## YOUR GOAL
Pull out every line in the entries below that contains the word "step" and copy each such line in full. Matches must have the same letter case.
* * * * * * *
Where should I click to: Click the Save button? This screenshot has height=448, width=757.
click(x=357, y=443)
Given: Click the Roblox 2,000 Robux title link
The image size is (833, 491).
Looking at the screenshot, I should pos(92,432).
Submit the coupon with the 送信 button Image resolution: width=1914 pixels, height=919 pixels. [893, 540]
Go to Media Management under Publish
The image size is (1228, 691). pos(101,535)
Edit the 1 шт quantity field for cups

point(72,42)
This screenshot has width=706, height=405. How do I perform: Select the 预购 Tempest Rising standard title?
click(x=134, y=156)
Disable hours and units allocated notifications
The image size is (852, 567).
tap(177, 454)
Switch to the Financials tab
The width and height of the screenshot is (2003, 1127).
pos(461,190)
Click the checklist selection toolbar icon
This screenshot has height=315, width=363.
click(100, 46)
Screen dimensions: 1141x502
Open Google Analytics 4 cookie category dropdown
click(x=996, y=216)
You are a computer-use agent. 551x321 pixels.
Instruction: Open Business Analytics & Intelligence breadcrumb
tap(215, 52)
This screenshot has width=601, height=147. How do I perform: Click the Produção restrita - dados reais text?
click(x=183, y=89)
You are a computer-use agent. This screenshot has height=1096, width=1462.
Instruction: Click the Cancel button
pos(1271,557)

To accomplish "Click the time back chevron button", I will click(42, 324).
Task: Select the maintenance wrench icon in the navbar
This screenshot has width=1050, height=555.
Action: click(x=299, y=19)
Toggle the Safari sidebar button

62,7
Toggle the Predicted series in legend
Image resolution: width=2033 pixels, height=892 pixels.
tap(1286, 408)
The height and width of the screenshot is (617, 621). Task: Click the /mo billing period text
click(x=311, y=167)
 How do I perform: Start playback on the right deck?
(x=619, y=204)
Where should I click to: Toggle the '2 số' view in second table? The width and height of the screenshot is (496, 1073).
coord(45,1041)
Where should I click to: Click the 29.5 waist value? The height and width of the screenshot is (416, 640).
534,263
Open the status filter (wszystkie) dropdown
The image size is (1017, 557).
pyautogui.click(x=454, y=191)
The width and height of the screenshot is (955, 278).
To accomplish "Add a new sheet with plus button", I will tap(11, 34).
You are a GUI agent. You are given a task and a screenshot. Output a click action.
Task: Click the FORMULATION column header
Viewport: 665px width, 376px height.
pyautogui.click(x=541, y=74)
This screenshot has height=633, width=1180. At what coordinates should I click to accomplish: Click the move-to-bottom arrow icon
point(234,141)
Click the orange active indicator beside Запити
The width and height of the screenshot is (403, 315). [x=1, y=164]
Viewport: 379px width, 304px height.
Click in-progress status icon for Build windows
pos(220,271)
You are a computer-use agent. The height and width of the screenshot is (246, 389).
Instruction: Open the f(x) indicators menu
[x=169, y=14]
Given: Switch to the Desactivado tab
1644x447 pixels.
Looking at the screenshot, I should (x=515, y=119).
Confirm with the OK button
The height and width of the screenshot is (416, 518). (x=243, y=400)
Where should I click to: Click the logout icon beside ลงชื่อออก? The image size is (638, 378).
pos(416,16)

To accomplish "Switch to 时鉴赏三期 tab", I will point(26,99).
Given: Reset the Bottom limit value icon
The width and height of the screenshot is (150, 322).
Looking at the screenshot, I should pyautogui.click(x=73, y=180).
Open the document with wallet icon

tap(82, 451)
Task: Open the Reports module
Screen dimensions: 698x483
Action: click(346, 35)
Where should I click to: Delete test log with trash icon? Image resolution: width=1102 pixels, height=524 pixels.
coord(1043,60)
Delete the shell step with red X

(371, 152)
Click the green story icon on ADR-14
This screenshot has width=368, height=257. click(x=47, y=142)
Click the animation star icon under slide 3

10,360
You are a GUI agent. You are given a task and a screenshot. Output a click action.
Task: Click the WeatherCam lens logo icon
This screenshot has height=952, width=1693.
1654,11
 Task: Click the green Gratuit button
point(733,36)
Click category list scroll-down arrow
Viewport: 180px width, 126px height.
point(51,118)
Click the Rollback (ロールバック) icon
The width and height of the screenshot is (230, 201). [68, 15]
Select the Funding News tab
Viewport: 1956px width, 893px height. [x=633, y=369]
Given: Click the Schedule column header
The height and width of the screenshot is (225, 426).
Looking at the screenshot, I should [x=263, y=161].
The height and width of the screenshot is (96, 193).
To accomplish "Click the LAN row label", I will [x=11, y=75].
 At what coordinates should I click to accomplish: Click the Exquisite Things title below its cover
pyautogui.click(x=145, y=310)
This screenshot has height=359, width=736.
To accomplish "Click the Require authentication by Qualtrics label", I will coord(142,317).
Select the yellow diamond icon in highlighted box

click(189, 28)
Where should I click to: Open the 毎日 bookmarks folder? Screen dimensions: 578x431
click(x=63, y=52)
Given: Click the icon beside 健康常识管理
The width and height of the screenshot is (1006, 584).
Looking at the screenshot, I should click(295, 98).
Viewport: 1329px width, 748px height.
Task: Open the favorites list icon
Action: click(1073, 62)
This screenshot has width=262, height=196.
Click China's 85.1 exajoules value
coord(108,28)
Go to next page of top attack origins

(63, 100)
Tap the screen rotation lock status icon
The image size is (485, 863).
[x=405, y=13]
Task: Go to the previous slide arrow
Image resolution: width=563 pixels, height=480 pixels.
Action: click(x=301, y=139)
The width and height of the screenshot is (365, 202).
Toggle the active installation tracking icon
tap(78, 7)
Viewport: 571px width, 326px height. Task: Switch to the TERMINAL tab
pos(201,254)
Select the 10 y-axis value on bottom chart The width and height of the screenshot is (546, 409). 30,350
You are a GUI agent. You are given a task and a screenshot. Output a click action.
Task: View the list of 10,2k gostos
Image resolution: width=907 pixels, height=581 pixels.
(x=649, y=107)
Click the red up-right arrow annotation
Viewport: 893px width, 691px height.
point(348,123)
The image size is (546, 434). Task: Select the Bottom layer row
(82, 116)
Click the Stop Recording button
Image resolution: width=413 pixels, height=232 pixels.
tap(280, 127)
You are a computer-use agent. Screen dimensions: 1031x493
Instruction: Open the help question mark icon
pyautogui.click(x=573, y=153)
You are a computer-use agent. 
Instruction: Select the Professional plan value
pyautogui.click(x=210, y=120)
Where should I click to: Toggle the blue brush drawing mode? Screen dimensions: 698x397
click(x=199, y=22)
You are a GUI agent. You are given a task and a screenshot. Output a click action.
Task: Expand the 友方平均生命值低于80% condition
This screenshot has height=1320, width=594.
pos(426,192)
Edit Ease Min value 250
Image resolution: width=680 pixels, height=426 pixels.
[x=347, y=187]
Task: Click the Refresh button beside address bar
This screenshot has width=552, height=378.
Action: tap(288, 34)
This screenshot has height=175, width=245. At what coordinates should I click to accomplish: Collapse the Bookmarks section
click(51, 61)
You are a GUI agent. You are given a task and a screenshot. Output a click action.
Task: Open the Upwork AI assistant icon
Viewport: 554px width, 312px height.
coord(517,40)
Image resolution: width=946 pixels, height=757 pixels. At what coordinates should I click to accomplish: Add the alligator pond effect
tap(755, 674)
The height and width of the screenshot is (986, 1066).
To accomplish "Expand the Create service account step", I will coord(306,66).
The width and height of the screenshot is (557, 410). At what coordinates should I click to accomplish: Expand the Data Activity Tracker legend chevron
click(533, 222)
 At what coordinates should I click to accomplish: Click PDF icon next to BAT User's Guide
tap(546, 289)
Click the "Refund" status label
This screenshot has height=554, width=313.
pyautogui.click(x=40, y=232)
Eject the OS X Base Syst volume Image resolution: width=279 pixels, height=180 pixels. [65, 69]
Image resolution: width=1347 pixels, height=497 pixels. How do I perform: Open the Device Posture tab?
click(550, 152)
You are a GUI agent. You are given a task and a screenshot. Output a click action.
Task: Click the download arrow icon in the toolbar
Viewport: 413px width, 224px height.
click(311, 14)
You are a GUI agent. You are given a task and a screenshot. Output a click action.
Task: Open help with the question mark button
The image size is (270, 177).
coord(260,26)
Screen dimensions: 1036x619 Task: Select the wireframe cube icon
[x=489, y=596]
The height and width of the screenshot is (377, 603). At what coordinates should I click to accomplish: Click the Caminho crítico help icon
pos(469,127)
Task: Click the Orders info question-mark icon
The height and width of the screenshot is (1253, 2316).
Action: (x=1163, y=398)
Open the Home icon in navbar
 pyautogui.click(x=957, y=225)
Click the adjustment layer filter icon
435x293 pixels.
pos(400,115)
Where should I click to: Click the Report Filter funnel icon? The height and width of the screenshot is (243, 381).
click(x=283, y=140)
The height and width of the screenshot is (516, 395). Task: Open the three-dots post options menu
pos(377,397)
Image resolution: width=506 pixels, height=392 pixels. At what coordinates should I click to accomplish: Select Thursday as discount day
* * * * * * *
## SOLUTION TO THIS TASK
Delete the shell step with red X
To accomplish "Expand the Create service account step", I will coord(306,66).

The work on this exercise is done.